Francis Ysidro Edgeworth (1845-1926) was a leading figure in the rapid development of economics during the last quarter of the nineteenth century and the first quarter of the twentieth century.
He held the Drummond Chair at Oxford from 1891 and was regarded as second only to the great Cambridge economist Alfred Marshall. He was a prolific and highly original author who, in a cosmopolitan age, had probably the widest correspondence with economists all over the world.
For a full-length treatment of Edgeworth’s economics, see Creedy (1986), and for a biography, see Barbe (2010). He was a man of enormously wide reading and considerable linguistic skills. He was the first editor of the Economic Journal, published by the newly formed Royal Economic Society. He was President of Section F of the British Association in 1889 and 1922.He achieved eminence as a statistician as well as an economist, becoming a Guy Medallist (Gold) of the Royal Statistical Society in 1907 and was President of the Society, 1912-14. Indeed, of about 170 papers, roughly three-quarters are concerned with statistical theory. His main contributions to statistics concern work on inference and the “law of error”, the correlation coefficient, transformations (what he called “methods of translation”), and the “Edgeworth expansion”. The latter, a series expansion which provides an alternative to the Pearson family of distributions, has been widely used (particularly since the work of Sargan 1976) to improve on the central limit theorem in approximating sampling distributions. It has also been used to provide support for the bootstrap in providing an Edgeworth correction. His third and final book was Metretike: or the Method of Measuring Probability and Utility (1887). These contributions are not examined here; see Bowley (1928) and Stigler (1978). Edgeworth’s work in probability and statistics has been collected by McCann (ed.) (1996).
His name is familiar to all economists, if only because of the “Edgeworth box”, one of the most widely used analytical devices in the subject.
This diagrammatic tool was introduced by Edgeworth in 1881 in his first publication in economics, Mathematical Psychics: An Essay on the Application of Mathematics to the Moral Sciences. This small book is remarkable for its highly original and far-reaching contributions to economics; indeed, Marshall began his review with the statement that, “This book shows clear signs of genius”. However, it was written in such a terse and unique style that it took many years before its contributions were fully appreciated, despite the fact that Edgeworth became one of the most prominent economists of his age. The title itself does not clearly signal a book on economics, and his use of sophisticated mathematics put it well beyond the reach of most of the economists of the period. The technical difficulty of much of his published output contributed to its slow assimilation into text books and he continues to remain relatively neglected in texts on the history of economic analysis.Mathematical Psychics provides the key to all his later work and his lasting importance to economics. He wrote extensively on a wide range of topics, but the central theme of Edgeworth’s work is clear in his revealing statement, taken from his Presidential address to Section F of the Royal Society, that “It may be said that in pure economics there is only one fundamental theorem, but that is a very difficult one: the theory of bargain in a wide sense” (1925, II: 288).
* * * *
> **Short exercise A**
Do the following statements agree with the Edgeworth passage? For each, answer yes or no and quote the deciding words of the passage. (i) Edgeworth held the Drummond Chair at Oxford from 1891. (ii) Roughly half of his papers deal with statistical theory. (iii) The Edgeworth box was introduced in his first publication in economics.
> **Short exercise B**
Please write out the Edgeworth passage word for word from "Francis Ysidro Edgeworth" to "the twentieth century.".
* * * *
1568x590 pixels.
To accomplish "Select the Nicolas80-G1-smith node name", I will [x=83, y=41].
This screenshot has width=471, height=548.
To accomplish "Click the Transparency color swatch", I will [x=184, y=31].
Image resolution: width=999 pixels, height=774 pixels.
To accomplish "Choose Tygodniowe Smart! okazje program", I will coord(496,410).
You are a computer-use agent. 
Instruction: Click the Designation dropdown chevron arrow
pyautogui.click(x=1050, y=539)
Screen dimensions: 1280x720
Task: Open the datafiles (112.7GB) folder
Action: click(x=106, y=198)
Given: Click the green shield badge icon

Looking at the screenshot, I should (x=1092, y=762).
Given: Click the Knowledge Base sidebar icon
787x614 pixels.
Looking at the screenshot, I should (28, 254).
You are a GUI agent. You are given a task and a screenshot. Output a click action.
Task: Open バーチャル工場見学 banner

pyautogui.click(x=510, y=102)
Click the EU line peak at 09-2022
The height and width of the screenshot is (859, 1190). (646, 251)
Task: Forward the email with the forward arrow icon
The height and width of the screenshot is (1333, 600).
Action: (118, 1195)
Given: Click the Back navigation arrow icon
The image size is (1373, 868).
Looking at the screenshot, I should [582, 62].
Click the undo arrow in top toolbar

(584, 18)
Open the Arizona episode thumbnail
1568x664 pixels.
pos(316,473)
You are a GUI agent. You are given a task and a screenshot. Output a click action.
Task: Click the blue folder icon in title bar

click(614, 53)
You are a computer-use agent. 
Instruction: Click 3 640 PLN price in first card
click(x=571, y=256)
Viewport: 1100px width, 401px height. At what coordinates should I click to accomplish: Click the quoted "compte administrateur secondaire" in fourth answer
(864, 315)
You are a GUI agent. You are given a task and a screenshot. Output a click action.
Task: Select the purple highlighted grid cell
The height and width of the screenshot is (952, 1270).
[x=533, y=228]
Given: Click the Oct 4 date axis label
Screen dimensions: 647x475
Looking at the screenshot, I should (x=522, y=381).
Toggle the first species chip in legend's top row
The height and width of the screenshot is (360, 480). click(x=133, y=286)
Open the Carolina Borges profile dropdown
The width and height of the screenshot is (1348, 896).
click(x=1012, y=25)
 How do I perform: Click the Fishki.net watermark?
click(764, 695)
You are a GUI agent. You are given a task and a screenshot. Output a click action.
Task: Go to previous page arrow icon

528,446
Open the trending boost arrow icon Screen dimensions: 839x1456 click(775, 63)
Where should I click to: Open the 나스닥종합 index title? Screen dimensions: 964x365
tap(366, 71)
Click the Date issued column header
* * * *
> **Final result A**
(i) Yes: "He held the Drummond Chair at Oxford from 1891"
(ii) No: "of about 170 papers, roughly three-quarters are concerned with statistical theory"
(iii) Yes: "This diagrammatic tool was introduced by Edgeworth in 1881 in his first publication in economics"

> **Final result B**
Francis Ysidro Edgeworth (1845-1926) was a leading figure in the rapid development of economics during the last quarter of the nineteenth century and the first quarter of the twentieth century.